La falibilidad de la democracia

Ignacio Vera Rada

El Parlamento no se funda en la unanimidad; las asambleas democráticas no obran por unanimidad. Obran por mayoría. Así es como obran. Y no me cabe la menor duda de la opinión negativa que tendrán los políticos demócratas y los columnistas de la democracia ultramontana cuando exponga estas mis ideas con el mayor vigor.

La democracia tiene fallas ínsitas, yo diría inextirpables. Fijaos bien; no todo en ella es bueno. Hay, por ejemplo, un aspecto terrible y es el de delegar al pueblo el cien por cien de la soberanía. Así como una Constitución es imprescindible porque es un sistema de límites al poder –dado que el poder siempre, aun en el pueblo más civilizado, tiende a ser opresor-, de la misma forma debiera ser también un freno a la demagogia popular.

Continuemos.

Tenemos entonces que una Asamblea de mayorías apabullantes y minorías exinanidas es casi tan mala como una tiranía; las Asambleas de extraordinarios pluralismos son mejores, si mejor puede ser un cónclave donde existe confrontación sana de ideas e ideologías. Pero en ambos casos se comprueba que la Asamblea no es el santuario de la democracia en la religión de la libertad, como muchos tratadistas y teóricos quieren hacer pensar. Y es que una Asamblea puede llegar a ser ¡tan antidemocrática como autoritaria!, aunque eso suene a la más grotesca de las contradicciones.
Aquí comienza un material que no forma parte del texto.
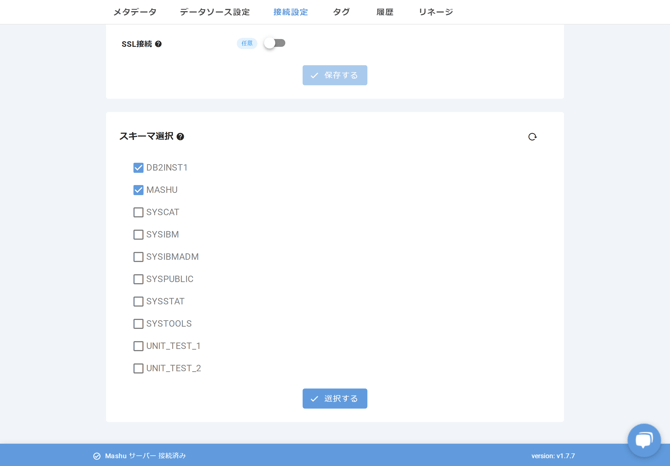Click the connection status check icon in footer
670x466 pixels.
pyautogui.click(x=97, y=456)
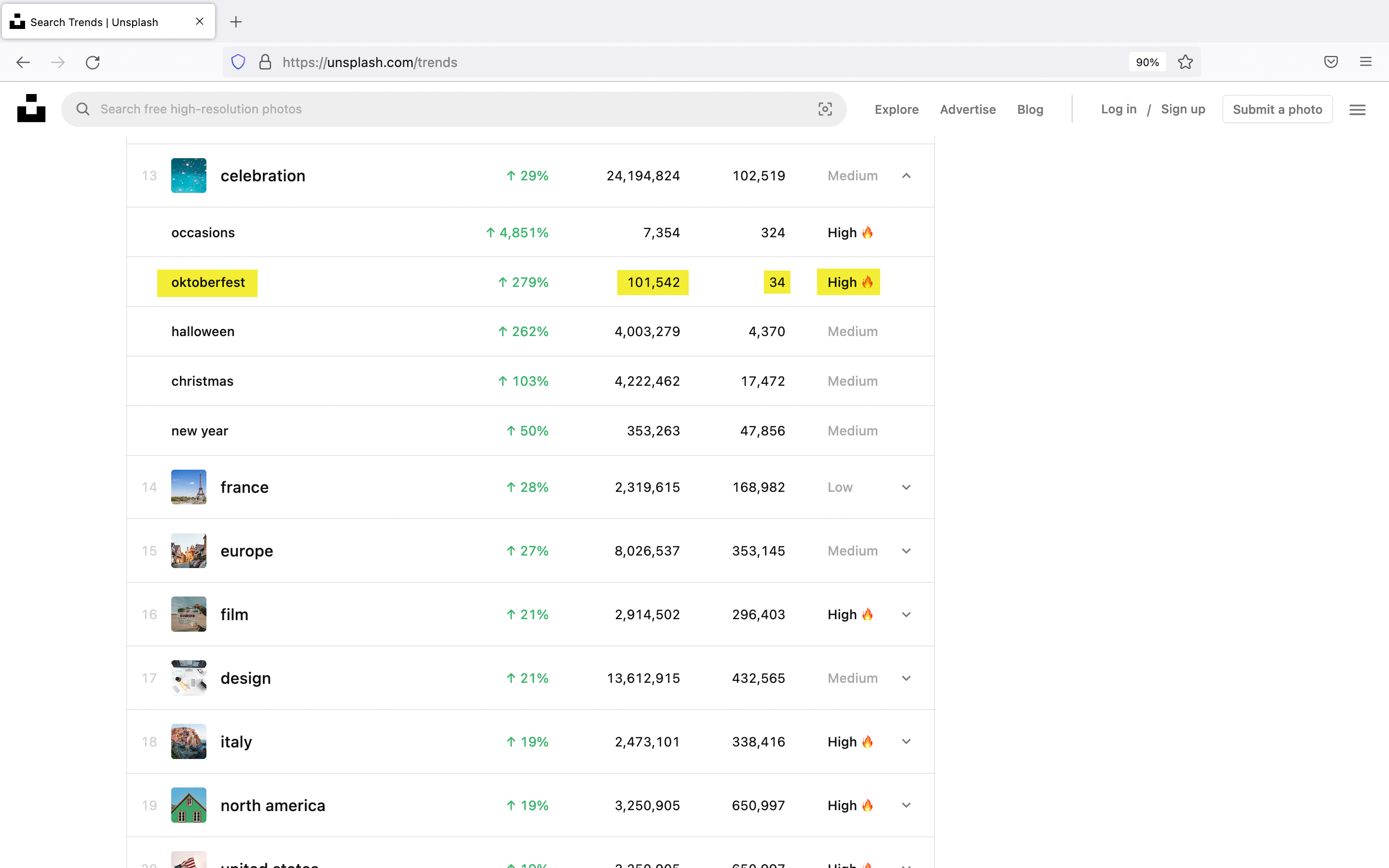Bookmark page with star icon
1389x868 pixels.
(1185, 62)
Pero descubrir una solución para esta cuestión es en verdad difícil, porque si es cierto que la democracia puede ser en cierto grado contraproducente y tener un efecto desquiciador, cierto es también que es el menos malo de todos los sistemas políticos. La solución debería estar en un sencillo axioma filosófico realista: tanto el gobierno cuanto el pueblo deben tener frenos para sus innatos instintos al vicio.

Mucho han contribuido y siguen contribuyendo a la desnaturalización y el desquiciamiento del concepto de democracia los partidos políticos y los políticos -de tendencias populistas los más- que hacen del pueblo una imagen infalible y casi sacrosanta. En conclusión, debería haber en todo Estado una armonía entre el orden impuesto por su gobierno y el ejercicio de libertad y decisión de sus habitantes. El populismo y el socialismo populista, que normalmente endiosan a las masas, no saben que el gobierno tiene la tarea de gobernar en el marco de un código que es fruto de un pacto entre aquél y el pueblo. Y es que no se puede delegar todas las decisiones a la voluntad a veces irracional de los gobernados. Decir que “el pueblo siempre tiene la razón” es querer tapar una irrealidad con una estupidez. Y es aquí donde entra esa figura que se llama referéndum.

El referéndum es un mecanismo de consulta que se lleva a cabo cuando la Asamblea no canaliza ni refleja voluntad popular; si esto no fuese cierto, ¿por qué motivo habría que consultarle al pueblo de forma tan directa? (¡Y he ahí otra falla de la bienhadada democracia!). Hay en todo Estado momentos históricos en los que se debe decidir tal o cual cosa trascendental y de carácter público, y el referéndum debería ser solamente una medida extraordinaria y de excepción. La práctica indiscriminada del referéndum es nociva para la democracia, aunque se quiera hacer creer exactamente lo contrario, bajo el argumento baladí de que “no hay mejor dictamen que la voluntad sagrada de un pueblo”.

Así como un bárbaro puede empuñar impunemente el cetro sagrado de un imperio, un Estado también puede verse sometido bajo el yugo de un pueblo desenfrenado.